● **Texto extraído**:
★ ★ ★ ★

La semana pasada la FDA, la agencia reguladora de los medicamentos y la alimentación en Estados Unidos, propuso que las grasas trans artificiales presentes en muchos alimentos dejen de ser consideradas “seguras”. Según la propia FDA su prohibición total evitaría que se produjeran 20.000 ataques cardíacos y 7.000 muertes de enfermedades de corazón al año, ya que aumentan el llamado colesterol malo y reducen el bueno.
Desde 2006 la FDA obliga a los productores a indicar en el etiquetado si un alimento contiene grasas trans y poco después ciudades como Nueva York instaron a los restaurantes a eliminarlas de sus platos. Según los Centros de Control y Prevención de Enfermedades (CDC) entre 2000 y 2009 los niveles de este tipo de ácidos grasos en la sangre de los estadounidenses (adultos de raza blanca) se redujeron casi un 60%.
Otra alternativa es la aplicación de impuestos a la comida basura, algo que ya es una realidad en países como Dinamarca, Francia y Hungría. Un estudio británico advierte que para que estas medidas tengan efecto tienen que incrementar el precio de estos alimentos en un 20%, además de ir acompañadas de otras iniciativas (como las subvenciones al consumo de frutas y verduras) que inciten al cambio de hábitos alimentarios de los consumidores.
Otro sector en el que se han aplicado tasas para intentar obtener beneficios sanitarios es el de los refrescos azucarados, cuyo consumo está asociado a un incremento del riesgo de desarrollar diabetes tipo 2, obesidad, enfermedades cardiovasculares y caries. En este caso también hay estudios que respaldan los efectos de estos impuestos, fundamentalmente entre los jóvenes, los mayores consumidores de este tipo de bebidas.
También hay iniciativas más originales, como la de México D.F., donde hace unos meses comenzó la campaña “Menos sal, más Salud”, con el objetivo de concienciar a los ciudadanos de los peligros de abusar de la sal (la Organización Mundial de la Salud recomienda no sobrepasar los cinco gramos diarios, pero en México se consume más del doble). El primer paso fue retirar los saleros de los restaurantes, animando a los mexicanos a hacer lo mismo en sus casas. En la misma línea, hace unos días se ha puesto en marcha una segunda campaña destinada a reducir el consumo de refrescos. Para ello los establecimientos ofrecerán una jarra de agua a los comensales.
No obstante, este tipo de medidas (todavía más si tocan el bolsillo) no siempre son bien aceptadas. Algunos sectores critican el intervencionismo de los llamados “gobiernos niñera”, y apelan a la libertad de los consumidores a adquirir lo que deseen, sea o no perjudicial para su salud. Precisamente esta fue la principal queja que suscitó la iniciativa de la ciudad de Nueva York para prohibir los refrescos de tamaño gigante, finalmente declarada “inconstitucional” por el Tribunal Supremo por exceder sus atribuciones legales.

★ ★ ★ ★

● **Información mostrada**:
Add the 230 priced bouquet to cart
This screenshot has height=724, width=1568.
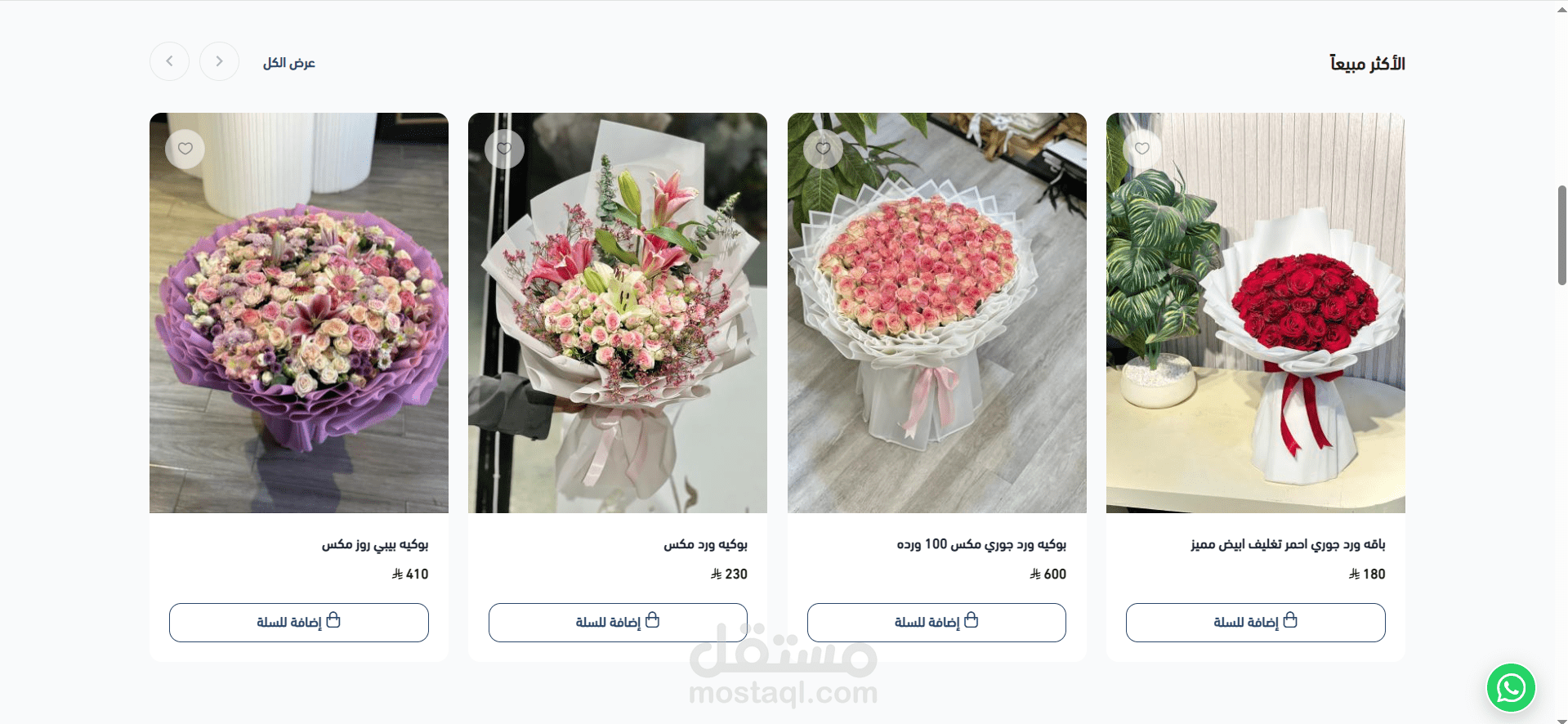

★ ★ ★ ★

● **Acción requerida 1**:
Reescribe como lista y de forma más breve el párrafo del artículo sobre medidas de salud alimentaria que empieza con "Otra alternativa es la aplicación", conservando sus datos principales.
● **Acción requerida 2**:
Edita el tramo del artículo sobre medidas de salud alimentaria que va desde "Otro sector en" hasta "tipo de bebidas." y sustituye "jóvenes" por "adolescentes".

● **Solución escrita 1**:
- Otra alternativa son los impuestos a la comida basura, ya vigentes en Dinamarca, Francia y Hungría.
- Según un estudio británico, para que surtan efecto deben encarecer estos alimentos en un 20%.
- Deben acompañarse de otras iniciativas, como subvenciones al consumo de frutas y verduras, que inciten a cambiar los hábitos alimentarios.

● **Solución escrita 2**:
Otro sector en el que se han aplicado tasas para intentar obtener beneficios sanitarios es el de los refrescos azucarados, cuyo consumo está asociado a un incremento del riesgo de desarrollar diabetes tipo 2, obesidad, enfermedades cardiovasculares y caries. En este caso también hay estudios que respaldan los efectos de estos impuestos, fundamentalmente entre los adolescentes, los mayores consumidores de este tipo de bebidas.